Swedish organic chemist

Christina Moberg (born 1947) is a Swedish chemist who is a professor of Organic Chemistry at the KTH Royal Institute of Technology. She was elected an Honorary Fellow of the Royal Society of Chemistry in 2017. She has been president of the Royal Swedish Academy of Sciences, has been elected as a fellow of the Royal Swedish Academy of Sciences, the Royal Swedish Academy of Engineering Sciences, and was awarded the Göran Gustafsson Prize and the L'Ordre National de Merite.

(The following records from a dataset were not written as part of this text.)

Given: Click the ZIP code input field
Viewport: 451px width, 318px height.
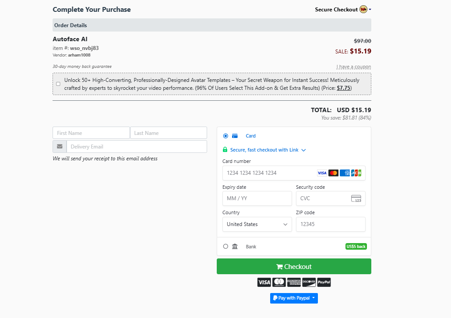Looking at the screenshot, I should [x=330, y=224].
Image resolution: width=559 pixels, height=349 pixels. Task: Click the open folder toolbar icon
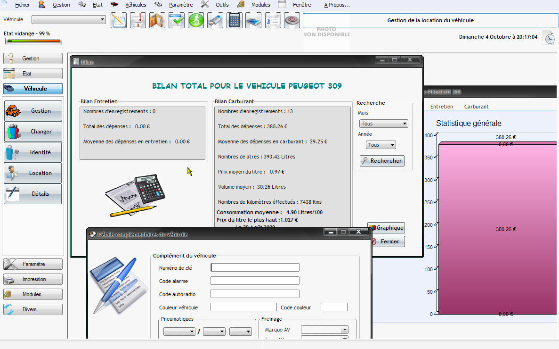coord(157,20)
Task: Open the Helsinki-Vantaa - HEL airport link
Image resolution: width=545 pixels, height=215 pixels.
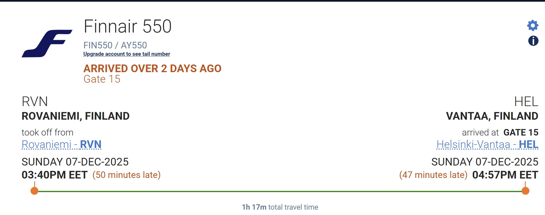Action: coord(487,145)
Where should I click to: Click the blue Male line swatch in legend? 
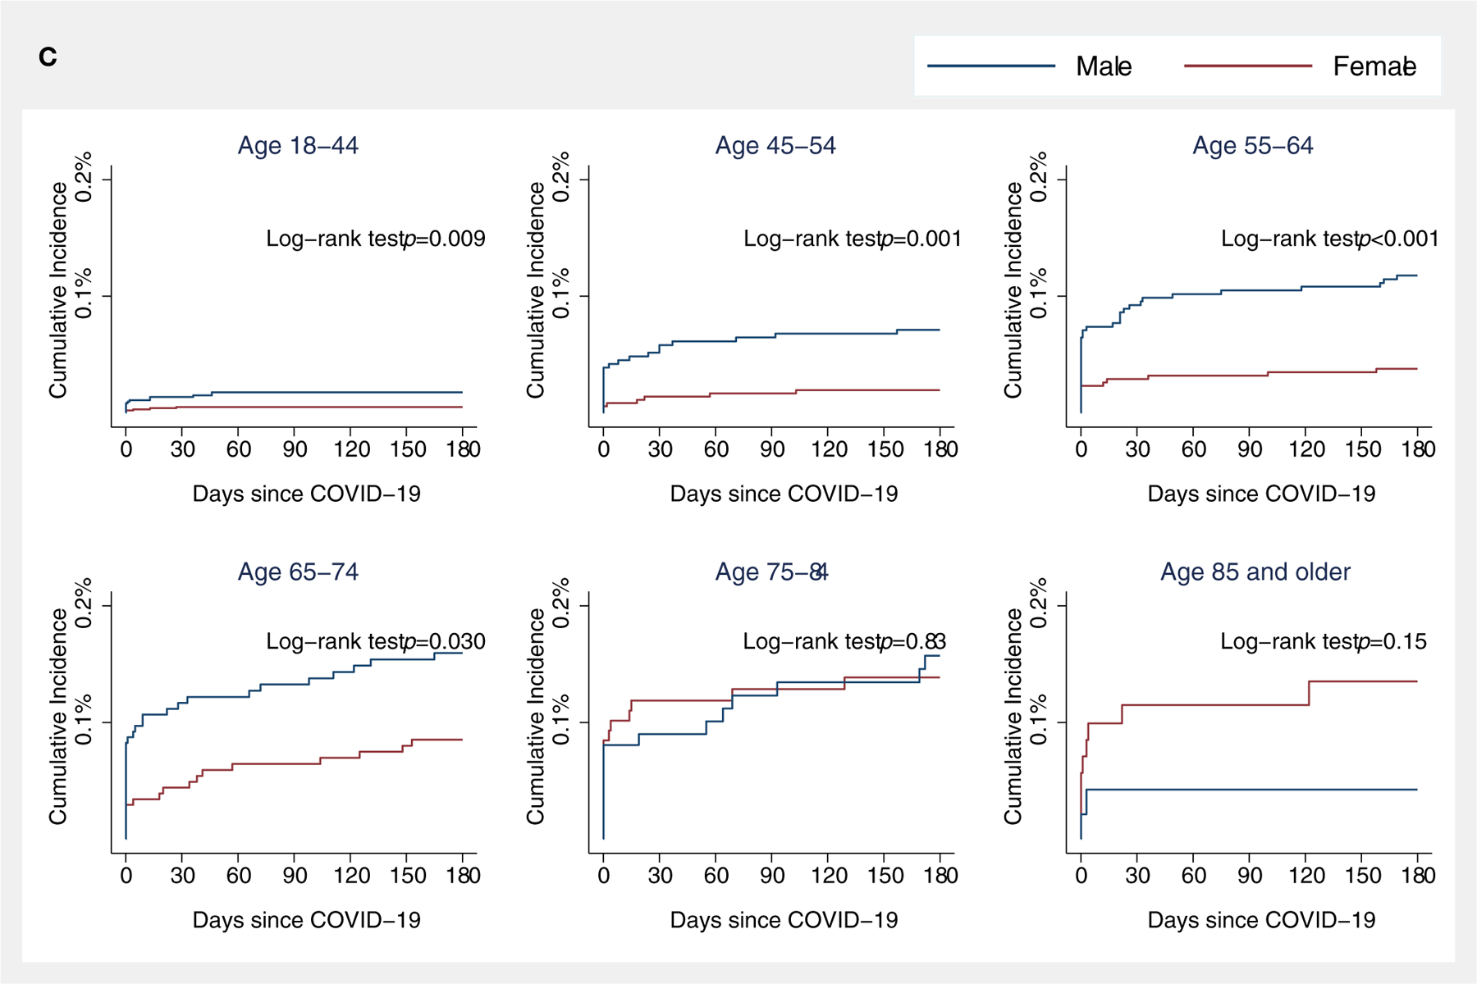(x=990, y=66)
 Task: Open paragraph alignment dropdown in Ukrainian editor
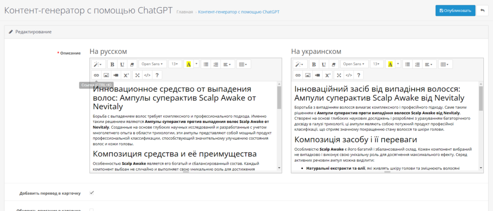coord(430,64)
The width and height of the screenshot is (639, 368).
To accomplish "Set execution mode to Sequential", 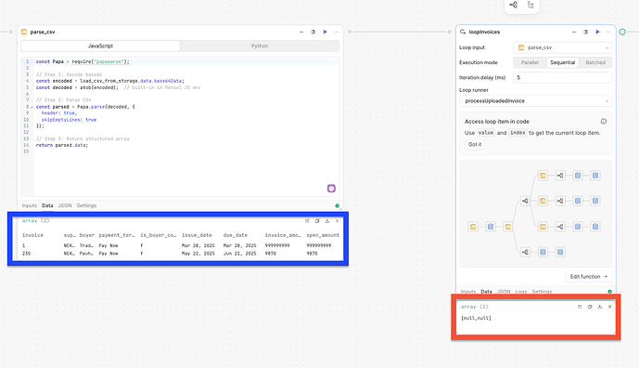I will click(x=562, y=62).
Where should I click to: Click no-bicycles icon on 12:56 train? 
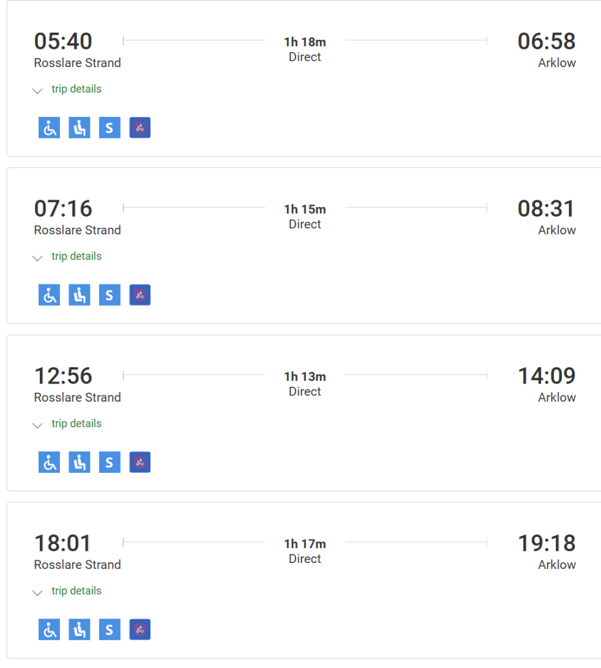pos(140,463)
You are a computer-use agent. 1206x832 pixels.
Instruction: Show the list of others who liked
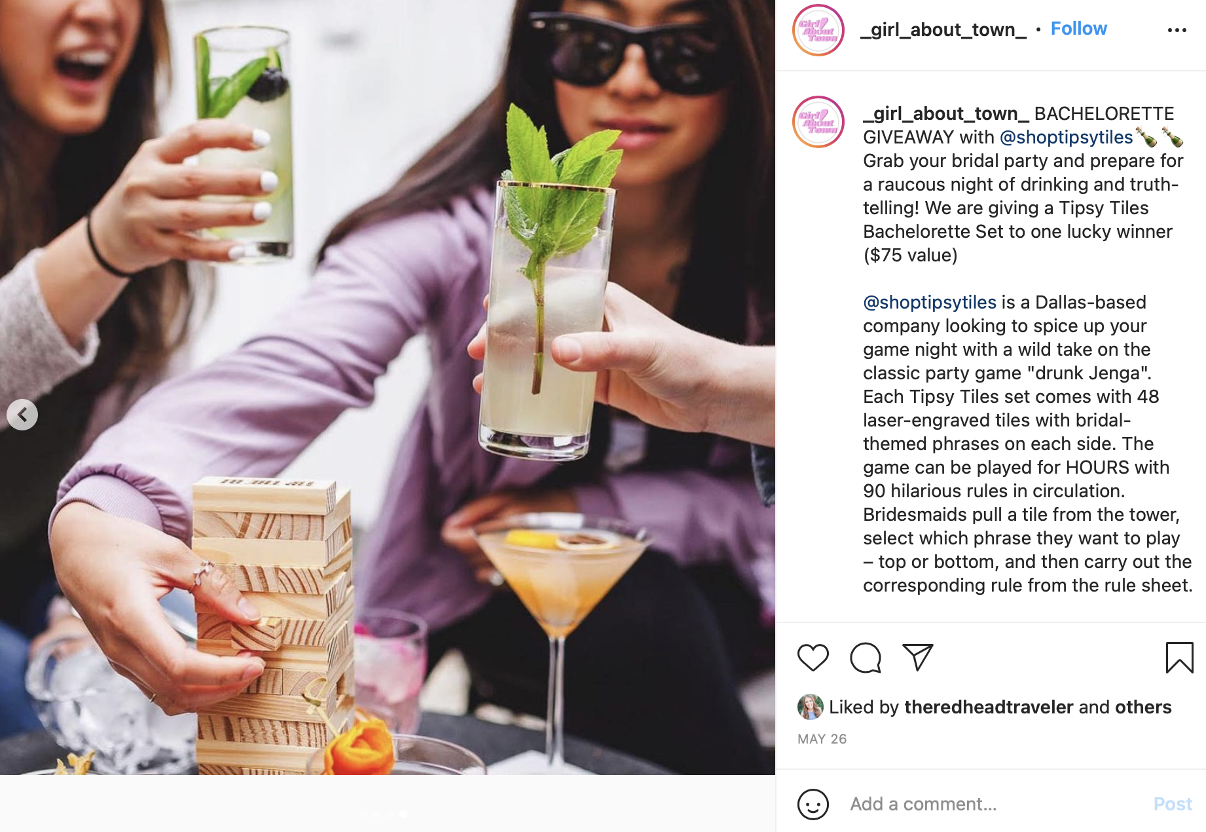[x=1142, y=707]
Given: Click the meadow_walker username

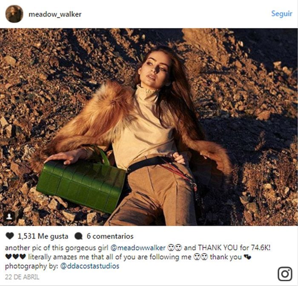Looking at the screenshot, I should [x=55, y=14].
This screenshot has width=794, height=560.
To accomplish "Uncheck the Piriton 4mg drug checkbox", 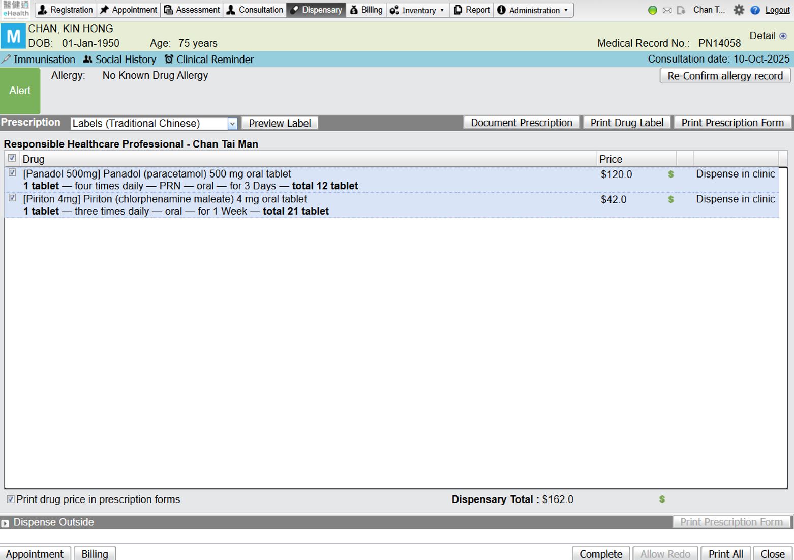I will pyautogui.click(x=12, y=198).
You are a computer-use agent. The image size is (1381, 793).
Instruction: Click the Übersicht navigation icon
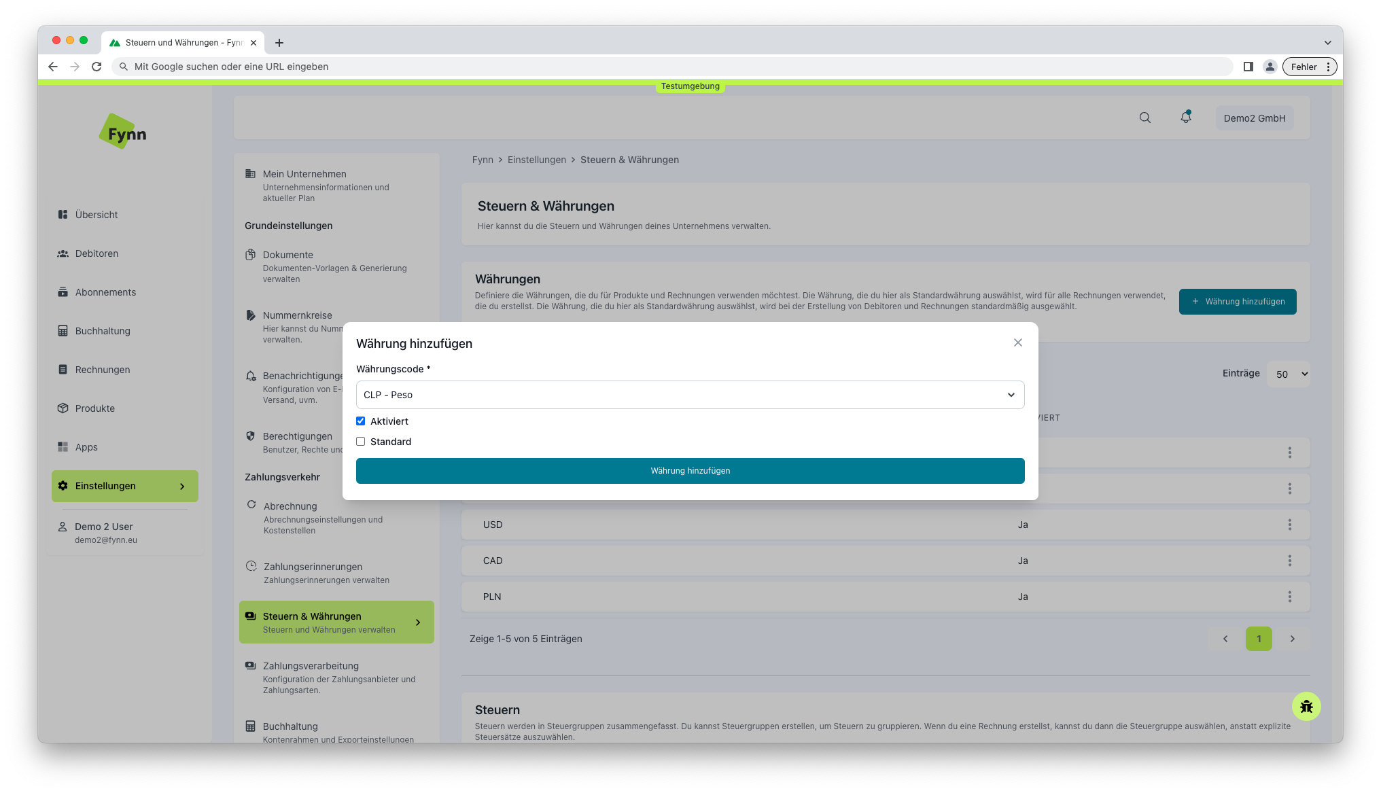[x=63, y=214]
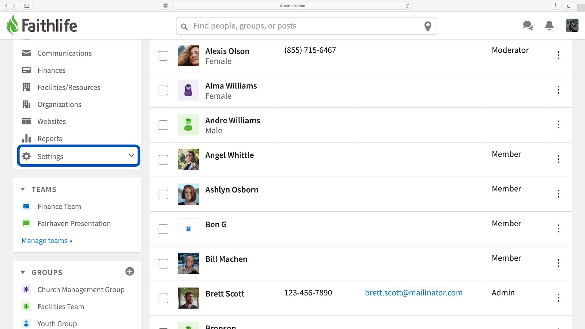Open Ashlyn Osborn's profile photo
Viewport: 585px width, 329px height.
point(188,194)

== Early life and education ==
Moberg was born in Sweden. She attended Stockholm University for her graduate studies, where she studied chemistry and graduated in 1975. She completed her doctoral studies at the KTH Royal Institute of Technology. Her doctorate considered nickelocene, cobaltocene and cyclopentadienyl (tributylphosphine)-copper in organic synthesis. After earning her doctorate under the supervision of Professor Martin Nilsson, Moberg moved to the Pierre and Marie Curie University (then University of Paris 6), where she worked with Jean Normant. She returned to the KTH Royal Institute of Technology in 1967, joining the laboratory of Björn Åkermark.

== Research and career ==
In 1978, Moberg was appointed to the faculty at the KTH Royal Institute of Technology, where she was promoted to Full Professor in 1997. Her research considers organic synthesis. She is particularly interested in asymmetric synthesis and the creation of molecules with non-superimposable mirror symmetry.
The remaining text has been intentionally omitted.